As Simmel Puts It: We Are Our Boundaries
The Individual Is A Sociological Category, In So Far As She/He Is A Stranger To The Category, And, The Individual Is A Stranger, In So Far As She/He Is A Sociological Category
Ambivalence: Interplay of Social/Psychological Dependencies
For Simmel (1918) the individual is simultaneously social and individual, social, in the form of the product of sociological categories, and individual, as the stranger existing outside of sociological categories. In this way, according to Thom (1983: 187), “Simmel inserts a conceptual wedge between the development and cultivation of individuals and the progress of objective culture. It is, then, within the range of penetration of this conceptual wedge, where an eruption of social/psychological ambivalence can be found.
Encountered in Simmel’s conception of man as a social animal we find the interplay of dependencies. The individual is a sociological category, in so far as she/he is a stranger to the category, and, the individual is a stranger, in so far as she/he is a sociological category. In this respect, the individual is neither social nor individual, she/he is the boundary that simultaneously separates the individual from society and joins the individual to society. As Thom (1982: 185) states:
“(T)he notion of ambivalence as a split between these two basic modes of being [gets reflected in Simmel’s] preoccupation with boundaries which mark and maintain differences. As Simmel puts it: we are our boundaries. We are also the reaching out across them. We are too ready to see one or the other faction as our essential being.”

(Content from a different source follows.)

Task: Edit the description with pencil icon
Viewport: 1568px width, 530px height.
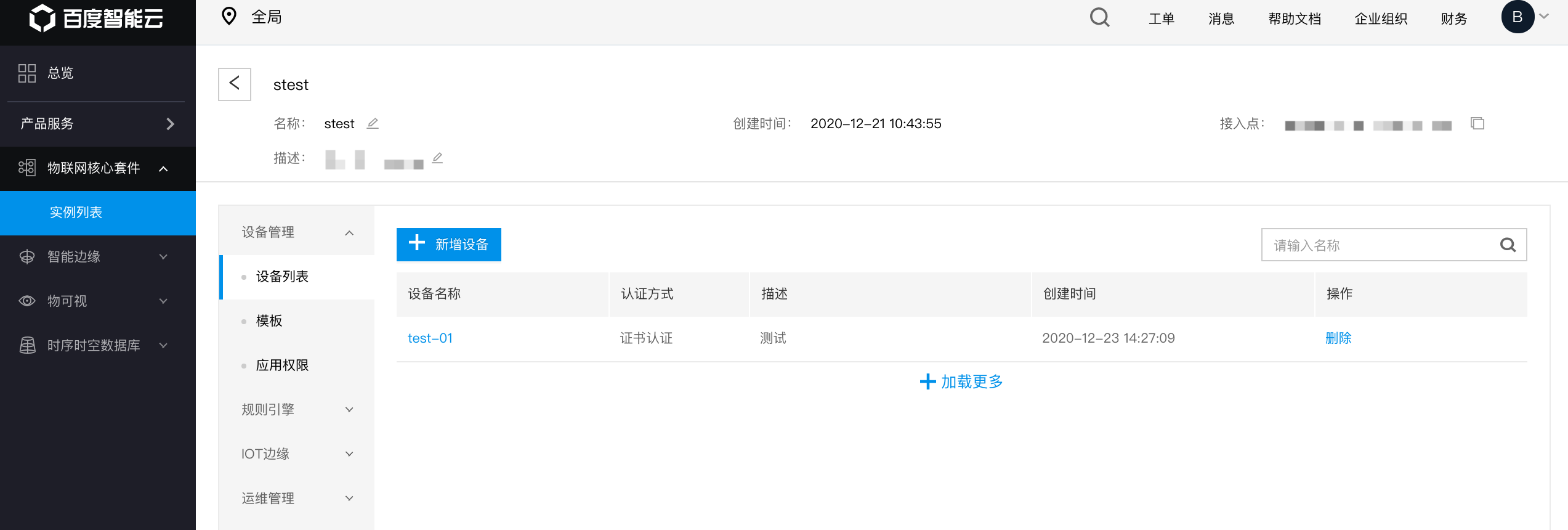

Because of the way Simmel defines the “social animal,” the socialization process, for Simmel, is unique. The individual and society form a complex unit of interdependently woven parts. “Society,” says Simmel (1918/1971: 72), “in order to attain a determinate shape, needs some quantitative ratio of harmony and disharmony, of association and competition, of favorable and unfavorable tendencies.” From within this entanglement of circumstance society progresses from simple to more complex forms of organization and, accordingly, a proliferation of complex relations between people arise.
In this web of human interactions, the whole and the parts are, to paraphrase Aron, reciprocally opposed to each other; while at the same time they define a natural unity (Martindale, 1981: 233). The individual who constitutes society expresses this natural unity, but this expression is itself a result of the unifying experience of the social unit. It is in the framework of the social unit where the behavior of the individual gets realized and this realized behavior is itself a reflection of the many diverse group behaviors that constitute the social unit.
The socialization process, for Simmel, occurs within the unifying context of the social unit, which, in turn, may be understood in terms of conflict and ambivalence. Simmel (1908/1971: 71) states:
“[T]he individual does not attain the unity of his personality exclusively by an exhaustive harmonization, according to logical, objective, religious, or ethical norms of the contents of his personality. On the contrary, contradiction and conflict not only precede this unity but are operative in it at every moment of its existence. Just so, there probably exists no social unit in which convergent and divergent currents among its members are not inseparably interwoven.”
This relationship, where society and societal structures are composed of persons who are simultaneously inside and outside of them, where social integration becomes a consequence of polar opposite tendencies occurring between people, is understood by Simmel to be a consequence of what he calls the a priori of society. And, according to Martindale, the meaning of the a priori peculiar to society “is revealed in the fact that between individual and society the ‘within’ and ‘without’ are not two determinations, but rather they are properties of a unitary social being” (Martindale, 1981: 227).